Reflexión de Felipe Dondo publicada en la revista Bienaventurados del mes de mayo de 2020.
Hace unas cuantas semanas, nuestras vidas cambiaron radicalmente. De un día para otro, la lista de las renuncias (prohibiciones, en realidad) se volvió mucho más larga que la de las posibilidades. Pero, a su vez, ya es común decir que la cuarentena también nos regaló sorpresas, es decir, posibilidades que antes (cuánta fuerza va tomando esta palabrita, “antes”…) no nos interesaban. Entre esas novedades están ustedes, vecinos.
Hasta hace poco, ustedes eran caras —la mayoría sin nombre o con nombre apenas— con las que tenía intercambios como estos: un “Buen día…” soñoliento a la mañana; un “Buenas…” con algo de resoplido a la tardecita. Alguna que otra esporádica charla de pasillo sobre el clima y otras trascendencias por el estilo… No eran mucho más que eso, queridos vecinos.

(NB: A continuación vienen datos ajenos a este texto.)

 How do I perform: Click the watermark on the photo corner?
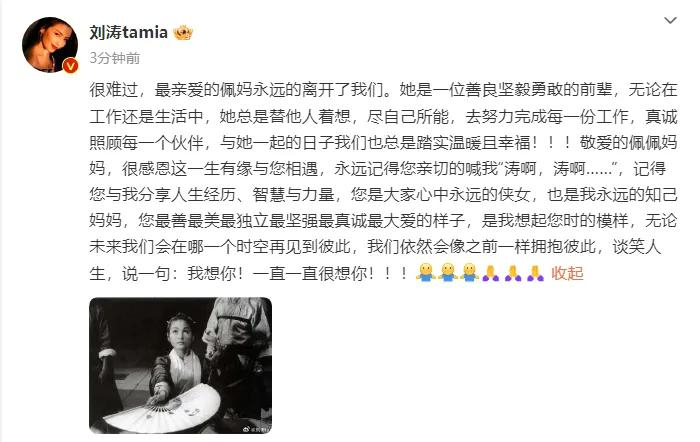(x=255, y=429)
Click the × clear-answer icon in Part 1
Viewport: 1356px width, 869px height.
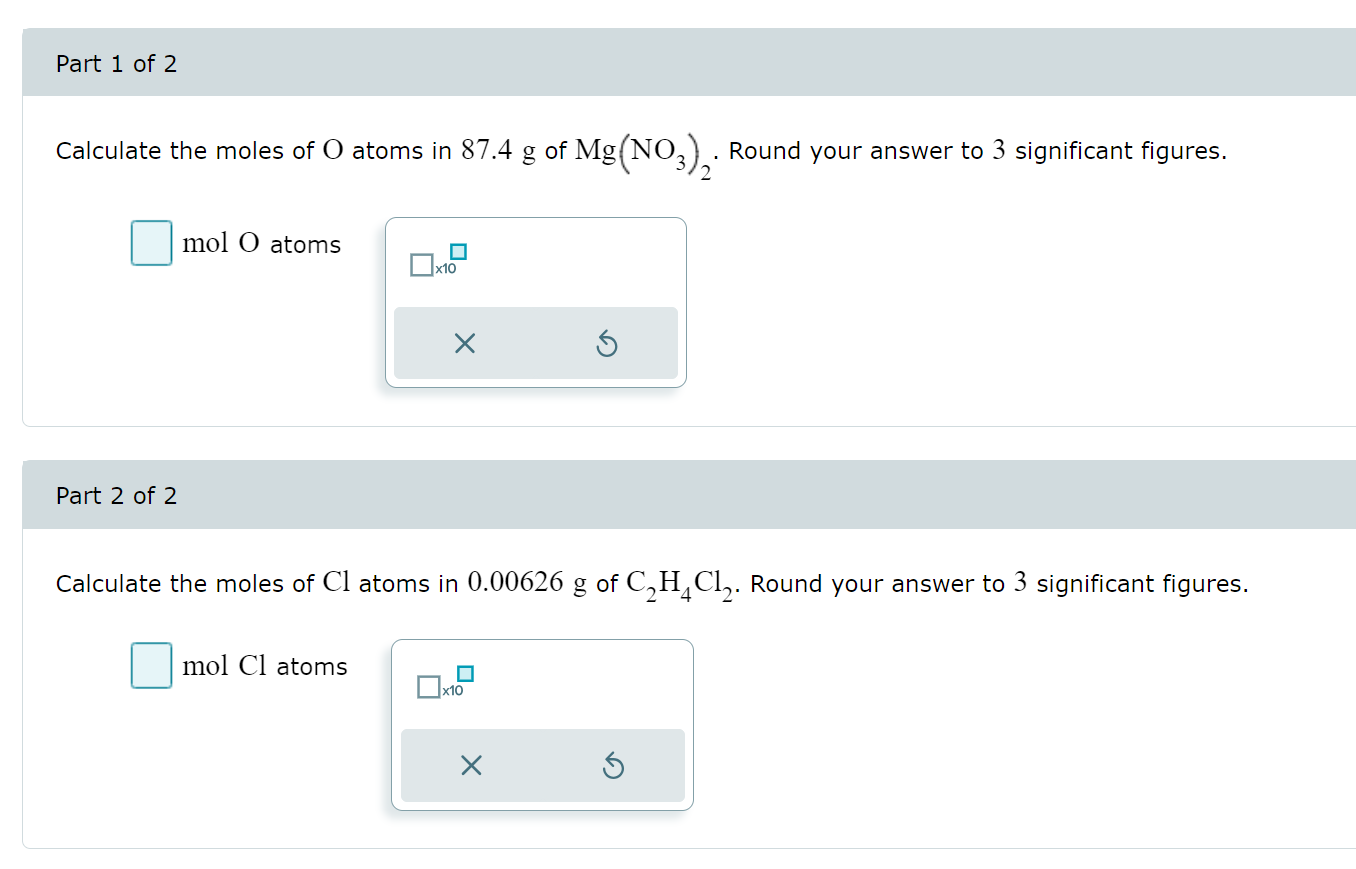[x=464, y=343]
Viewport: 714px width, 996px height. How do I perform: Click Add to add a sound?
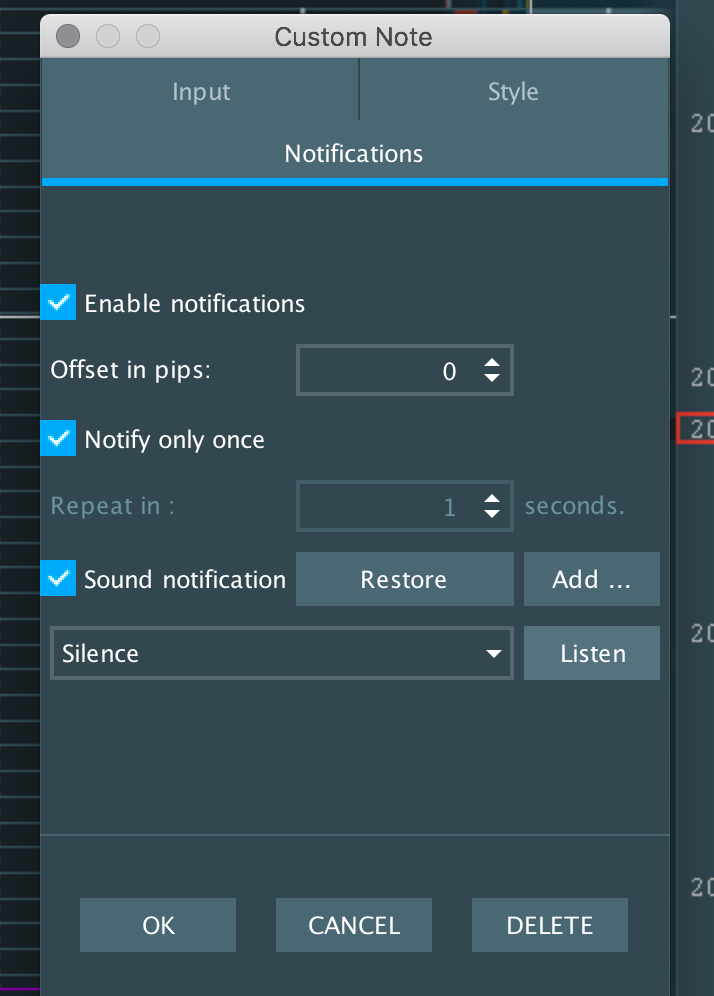(591, 579)
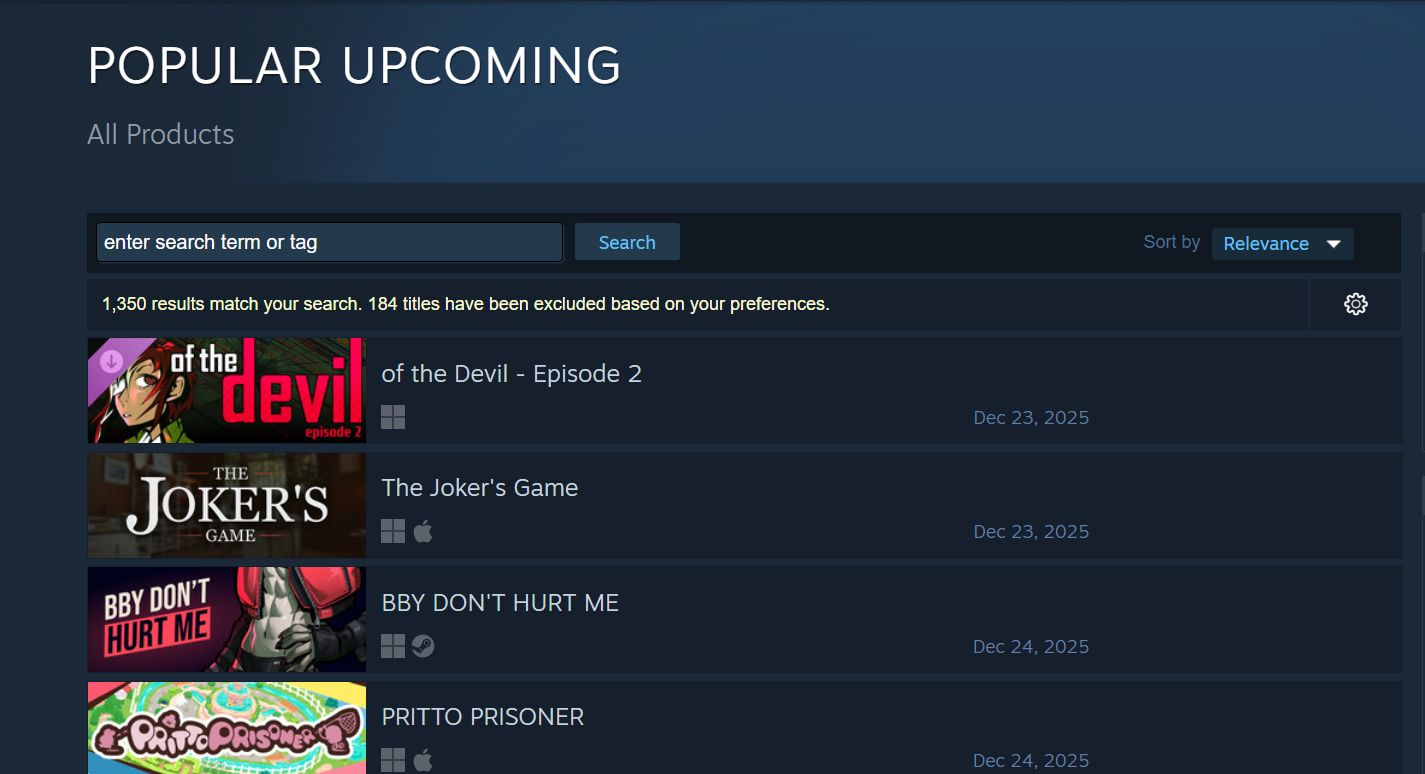Open The Joker's Game title link
The image size is (1425, 774).
(x=480, y=488)
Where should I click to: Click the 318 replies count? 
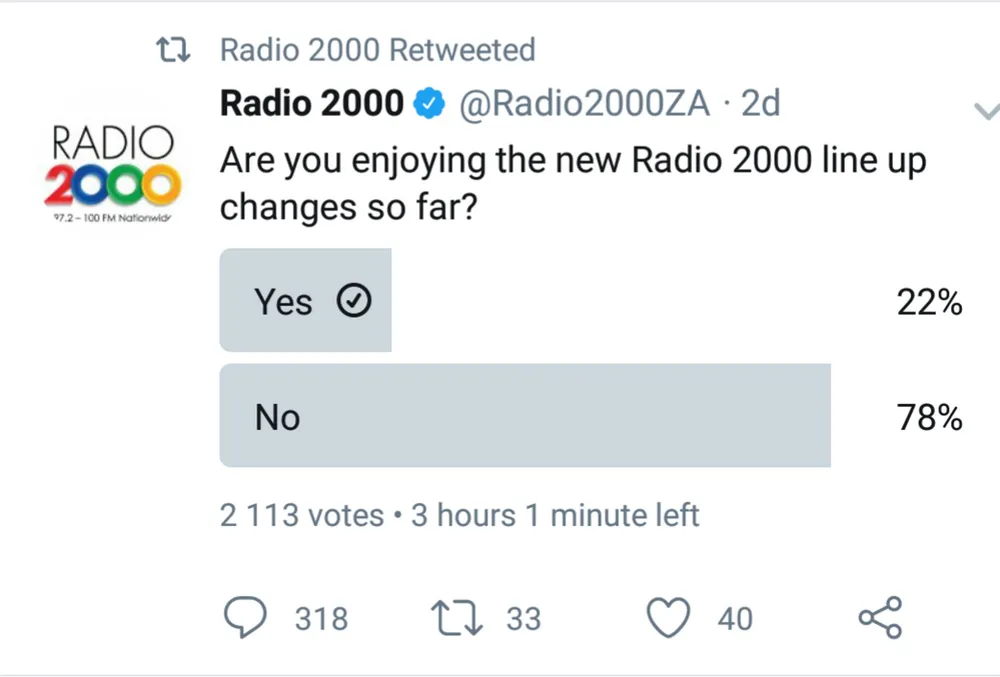click(321, 619)
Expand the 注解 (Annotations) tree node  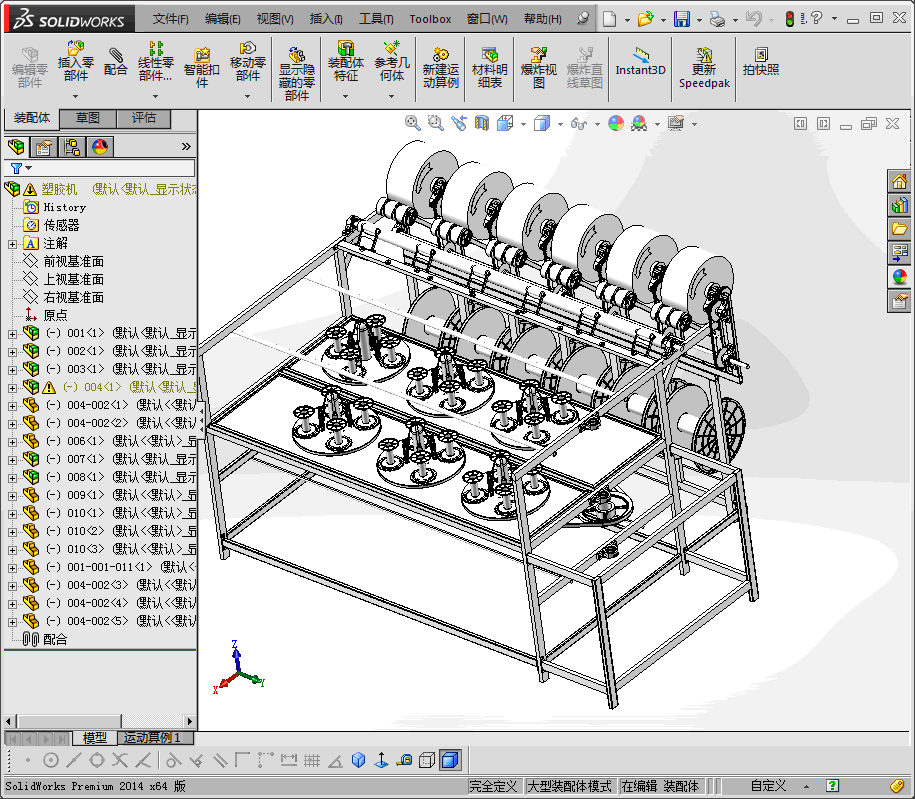tap(12, 243)
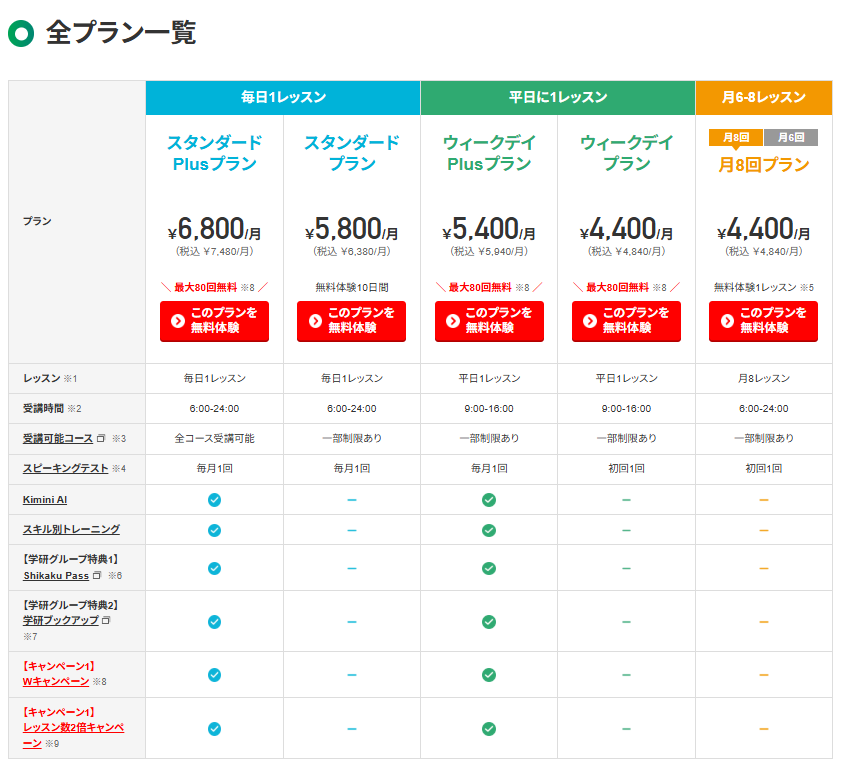The width and height of the screenshot is (849, 768).
Task: Click Kimini AI checkmark under スタンダードPlusプラン
Action: [214, 499]
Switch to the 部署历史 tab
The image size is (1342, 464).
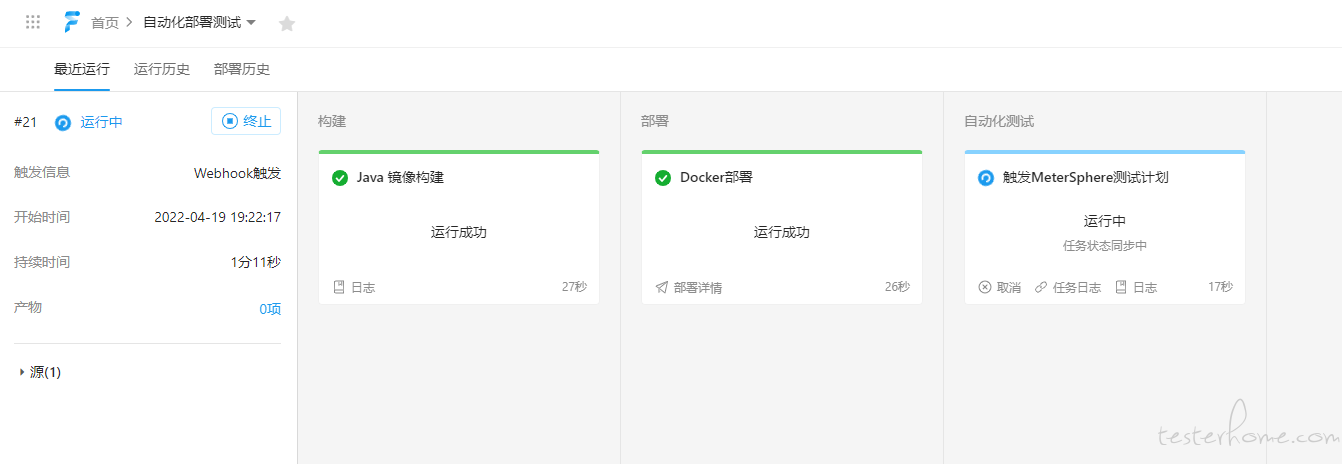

Se dice que uno no valora lo que tiene hasta que le falta. ¡Uf! Si lo sabremos ahora, en estos momentos en que hasta el traqueteo del tren extrañamos. La ausencia de nuestros familiares y amigos nos duele hasta el caracú; porque, con todo el poder balsámico que puedan tener las videollamadas, el abrazo y la cercanía no son negociables.
Pero también es cierto que uno no valora las cosas que tiene al lado hasta que son lo único que tiene. Queda feo decirlo, pero es una realidad. Ustedes no son cosas, vecinos queridos, son mucho más que eso, y fueron —por lo menos en mi caso— una de las mejores sorpresas de esta experiencia delirante que estamos viviendo.
Ustedes, vecinos mayores, de repente se convirtieron en abuelos por adopción, en padres a quienes cuidar… Incluso algunos de ustedes están disfrutando de que por primera vez no son los únicos que se quedan solos todo el día mientras el resto sale a trabajar. Por primera vez están acompañados. Y ustedes, vecinos niños: sigan riéndose y jugando y cantando y gritando, y hasta llorando y peleando y saltando, porque ese alboroto de ustedes nos vivifica el barrio y nos da esperanzas de que esto se acabe pronto.
Vecinos, la frase “todos en el mismo barco” me viene a la cabeza todo el tiempo. Afuera aparentemente hay tormenta, una tormenta rara sin rayos ni truenos, pero acá nos cuidamos entre todos: el que se demora en el pasillo para charlar un rato —distanciamiento mediante—; el que sale a comprar y avisa al resto por si alguno necesita algo; la que abre la puerta mientras toca algún instrumento para regalarnos su música; los que ponen el parlante en el balcón y nos alegran el rato; los que se pelean a los gritos; la que barre y baldea tres veces al día; los madrugadores, los trasnochadores; el que sabe golpear la puerta para pedir ayuda; la que te dice “Contá conmigo” o “Ayer no te vi. ¿Estás bien, necesitás algo?”; el que te comparte el wifi porque sabe que el aislamiento pega fuerte; la que se ríe a carcajadas a todo volumen cuando habla por teléfono; los que sí salen porque brindan servicios básicos; los que conversan de balcón a balcón, cada uno con su mate; los que comparten un plato que les quedó rico; los que intercambian libros bañados en alcohol; el que presta herramientas; el que te pregunta “¿Cómo estás?” y se queda ahí porque ahora esa frase ya no es una saludo, es una pregunta…
En fin, queridos vecinos: MUCHAS GRACIAS.